Skip to main content
Dryad

Data from: Towards eradicating the nuisance of Numts and noise in molecular biodiversity assessment

Cite this dataset

Graham, Natalie (2021). Data from: Towards eradicating the nuisance of Numts and noise in molecular biodiversity assessment [Dataset]. Dryad. https://doi.org/10.6078/D1D13G

Abstract

DNA metabarcoding is a popular methodology for biodiversity assessment and increasingly used for community level analysis of intraspecific genetic diversity. The evolutionary history of hundreds of specimens can be captured in a single collection vial. However, the method is not without pitfalls, which may inflate or misrepresent recovered diversity metrics. Numts, nuclear pseudogene copies of mitochondrial DNA, have been particularly difficult to control because they can evolve rapidly and appear deceptively similar to true mitochondrial sequences. While the problem of numts has long been recognized for traditional sequencing approaches, the issues they create are particularly evident in metabarcoding in which the identity of individual specimens is generally not known. In this issue of Molecular Ecology Resources Andújar et al. (2021) provide an easy to implement bioinformatic approach to reduce erroneous sequences due to numts and residual noise in metabarcoding datasets. The metaMATE software designates input sequences as authentic (mtDNA haplotypes) or non-authentic (numts and erroneous sequences) by comparison to reference data and by analyzing nucleotide substitution patterns.
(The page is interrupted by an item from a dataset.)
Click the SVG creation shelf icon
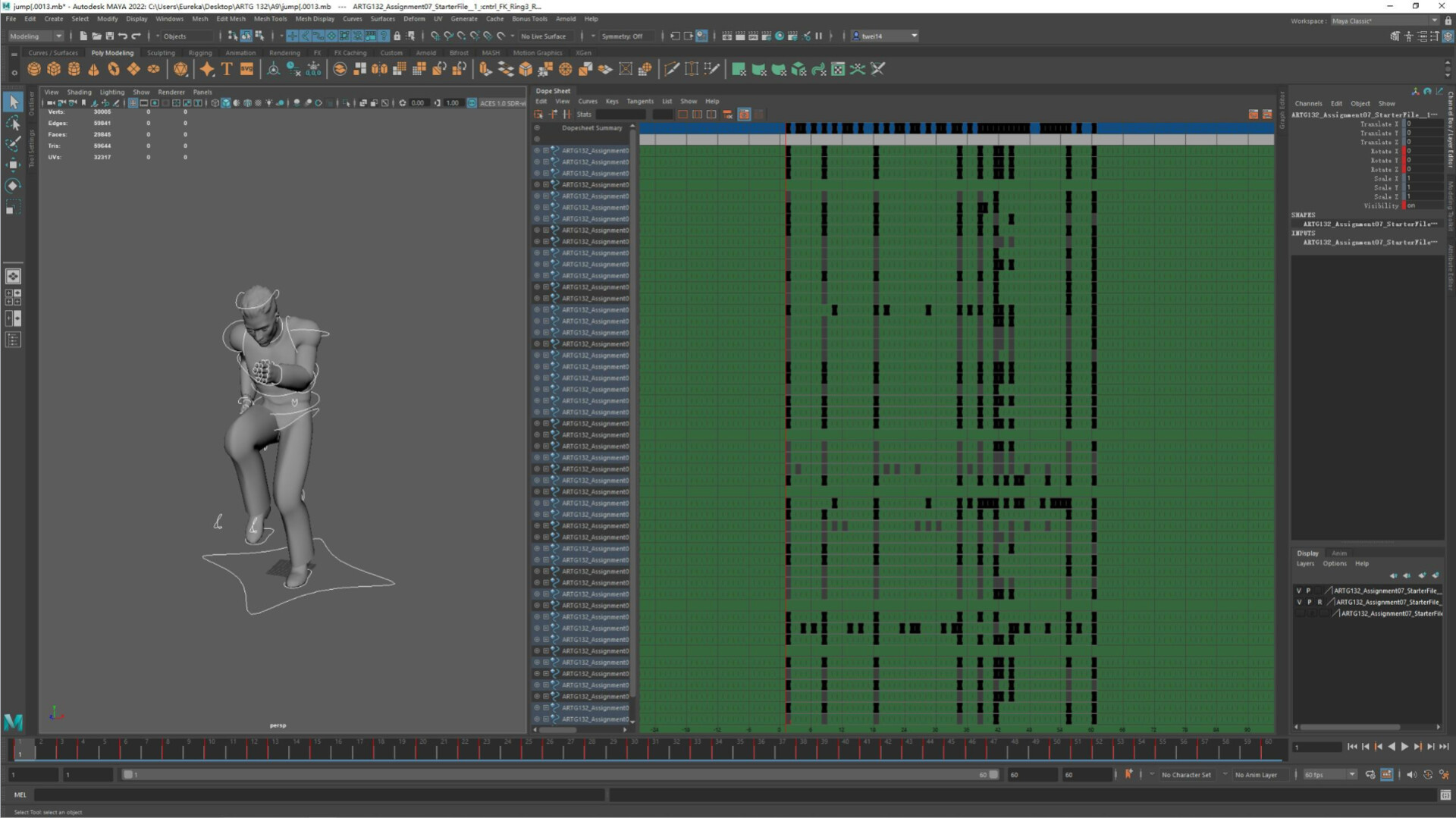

Filtering is applied over a range of abundance thresholds and the choice to proceed with a more rigid or less strict sequence removal strategy is at the researchers’ discretion. This is a valuable addition to a growing number of complementary tools for improving the reliability of modern biodiversity monitoring.

Methods

Fasta file of denoised sequences (ZOTUs) from the UNOISE algorithm after quality filtering steps. Used for input for meteMATE software tool for Numt removal.